[Aim of the task] Put the lines of the entries below into a JSON list of strings, with one string per line and blank lines omitted.

[Recorded information]
━━━━━━━━━━━━━━━━
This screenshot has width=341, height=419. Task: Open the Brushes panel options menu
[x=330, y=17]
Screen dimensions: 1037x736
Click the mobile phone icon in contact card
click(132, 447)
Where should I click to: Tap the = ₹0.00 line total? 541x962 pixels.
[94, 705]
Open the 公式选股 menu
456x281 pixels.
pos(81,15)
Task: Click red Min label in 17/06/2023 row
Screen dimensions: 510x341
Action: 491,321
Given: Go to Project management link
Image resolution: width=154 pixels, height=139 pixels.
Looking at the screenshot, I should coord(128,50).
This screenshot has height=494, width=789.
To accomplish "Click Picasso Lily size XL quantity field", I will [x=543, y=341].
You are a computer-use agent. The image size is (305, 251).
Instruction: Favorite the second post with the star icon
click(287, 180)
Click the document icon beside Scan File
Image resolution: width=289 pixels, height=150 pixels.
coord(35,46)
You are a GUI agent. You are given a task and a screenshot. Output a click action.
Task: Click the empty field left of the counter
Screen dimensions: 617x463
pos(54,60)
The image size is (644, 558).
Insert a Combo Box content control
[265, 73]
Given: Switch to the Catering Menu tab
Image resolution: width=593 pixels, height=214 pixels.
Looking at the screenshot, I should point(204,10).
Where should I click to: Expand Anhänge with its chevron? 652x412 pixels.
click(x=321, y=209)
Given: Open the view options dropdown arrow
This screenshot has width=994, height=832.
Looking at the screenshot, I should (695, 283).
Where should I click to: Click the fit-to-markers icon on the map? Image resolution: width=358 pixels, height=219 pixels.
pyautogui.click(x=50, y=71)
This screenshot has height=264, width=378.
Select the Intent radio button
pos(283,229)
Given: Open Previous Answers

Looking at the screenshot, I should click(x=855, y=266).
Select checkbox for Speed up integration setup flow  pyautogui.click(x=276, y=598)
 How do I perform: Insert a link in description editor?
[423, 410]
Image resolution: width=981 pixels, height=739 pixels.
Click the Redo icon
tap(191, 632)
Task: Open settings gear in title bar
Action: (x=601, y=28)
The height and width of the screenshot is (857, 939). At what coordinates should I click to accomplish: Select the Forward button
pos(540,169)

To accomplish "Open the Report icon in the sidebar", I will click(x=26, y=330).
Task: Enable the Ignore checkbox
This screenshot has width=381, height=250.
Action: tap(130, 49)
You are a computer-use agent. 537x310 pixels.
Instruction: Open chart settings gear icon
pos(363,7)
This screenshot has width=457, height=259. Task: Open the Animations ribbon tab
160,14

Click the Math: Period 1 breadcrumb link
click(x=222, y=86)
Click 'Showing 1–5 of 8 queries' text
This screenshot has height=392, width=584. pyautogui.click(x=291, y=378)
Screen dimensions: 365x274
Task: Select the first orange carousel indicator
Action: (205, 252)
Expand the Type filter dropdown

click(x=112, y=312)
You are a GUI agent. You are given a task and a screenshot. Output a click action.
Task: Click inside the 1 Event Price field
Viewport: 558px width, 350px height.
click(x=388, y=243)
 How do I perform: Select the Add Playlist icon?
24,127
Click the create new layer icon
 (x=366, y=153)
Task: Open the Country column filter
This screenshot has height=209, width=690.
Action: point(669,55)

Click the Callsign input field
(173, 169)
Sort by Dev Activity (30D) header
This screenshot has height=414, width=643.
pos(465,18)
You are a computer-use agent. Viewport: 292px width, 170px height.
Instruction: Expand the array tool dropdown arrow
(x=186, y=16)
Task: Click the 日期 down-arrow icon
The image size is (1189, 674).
━━━━━━━━━━━━━━━━
[Response]
[
  "This screenshot has width=341, height=419. Task: Open the Brushes panel options menu",
  "[x=330, y=17]",
  "Screen dimensions: 1037x736",
  "Click the mobile phone icon in contact card",
  "click(132, 447)",
  "Where should I click to: Tap the = ₹0.00 line total? 541x962 pixels.",
  "[94, 705]",
  "Open the 公式选股 menu",
  "456x281 pixels.",
  "pos(81,15)",
  "Task: Click red Min label in 17/06/2023 row",
  "Screen dimensions: 510x341",
  "Action: 491,321",
  "Given: Go to Project management link",
  "Image resolution: width=154 pixels, height=139 pixels.",
  "Looking at the screenshot, I should coord(128,50).",
  "This screenshot has height=494, width=789.",
  "To accomplish \"Click Picasso Lily size XL quantity field\", I will [x=543, y=341].",
  "You are a computer-use agent. The image size is (305, 251).",
  "Instruction: Favorite the second post with the star icon",
  "click(287, 180)",
  "Click the document icon beside Scan File",
  "Image resolution: width=289 pixels, height=150 pixels.",
  "coord(35,46)",
  "You are a GUI agent. You are given a task and a screenshot. Output a click action.",
  "Task: Click the empty field left of the counter",
  "Screen dimensions: 617x463",
  "pos(54,60)",
  "The image size is (644, 558).",
  "Insert a Combo Box content control",
  "[265, 73]",
  "Given: Switch to the Catering Menu tab",
  "Image resolution: width=593 pixels, height=214 pixels.",
  "Looking at the screenshot, I should point(204,10).",
  "Where should I click to: Expand Anhänge with its chevron? 652x412 pixels.",
  "click(x=321, y=209)",
  "Given: Open the view options dropdown arrow",
  "This screenshot has width=994, height=832.",
  "Looking at the screenshot, I should (695, 283).",
  "Where should I click to: Click the fit-to-markers icon on the map? Image resolution: width=358 pixels, height=219 pixels.",
  "pyautogui.click(x=50, y=71)",
  "This screenshot has height=264, width=378.",
  "Select the Intent radio button",
  "pos(283,229)",
  "Given: Open Previous Answers",
  "Looking at the screenshot, I should click(x=855, y=266).",
  "Select checkbox for Speed up integration setup flow  pyautogui.click(x=276, y=598)",
  " How do I perform: Insert a link in description editor?",
  "[423, 410]",
  "Image resolution: width=981 pixels, height=739 pixels.",
  "Click the Redo icon",
  "tap(191, 632)",
  "Task: Open settings gear in title bar",
  "Action: (x=601, y=28)",
  "The height and width of the screenshot is (857, 939). At what coordinates should I click to accomplish: Select the Forward button",
  "pos(540,169)",
  "To accomplish \"Open the Report icon in the sidebar\", I will click(x=26, y=330).",
  "Task: Enable the Ignore checkbox",
  "This screenshot has width=381, height=250.",
  "Action: tap(130, 49)",
  "You are a computer-use agent. 537x310 pixels.",
  "Instruction: Open chart settings gear icon",
  "pos(363,7)",
  "This screenshot has width=457, height=259. Task: Open the Animations ribbon tab",
  "160,14",
  "Click the Math: Period 1 breadcrumb link",
  "click(x=222, y=86)",
  "Click 'Showing 1–5 of 8 queries' text",
  "This screenshot has height=392, width=584. pyautogui.click(x=291, y=378)",
  "Screen dimensions: 365x274",
  "Task: Select the first orange carousel indicator",
  "Action: (205, 252)",
  "Expand the Type filter dropdown",
  "click(x=112, y=312)",
  "You are a GUI agent. You are given a task and a screenshot. Output a click action.",
  "Task: Click inside the 1 Event Price field",
  "Viewport: 558px width, 350px height.",
  "click(x=388, y=243)",
  " How do I perform: Select the Add Playlist icon?",
  "24,127",
  "Click the create new layer icon",
  " (x=366, y=153)",
  "Task: Open the Country column filter",
  "This screenshot has height=209, width=690.",
  "Action: point(669,55)",
  "Click the Callsign input field",
  "(173, 169)",
  "Sort by Dev Activity (30D) header",
  "This screenshot has height=414, width=643.",
  "pos(465,18)",
  "You are a computer-use agent. Viewport: 292px width, 170px height.",
  "Instruction: Expand the array tool dropdown arrow",
  "(x=186, y=16)",
  "Task: Click the 日期 down-arrow icon",
  "The image size is (1189, 674)."
]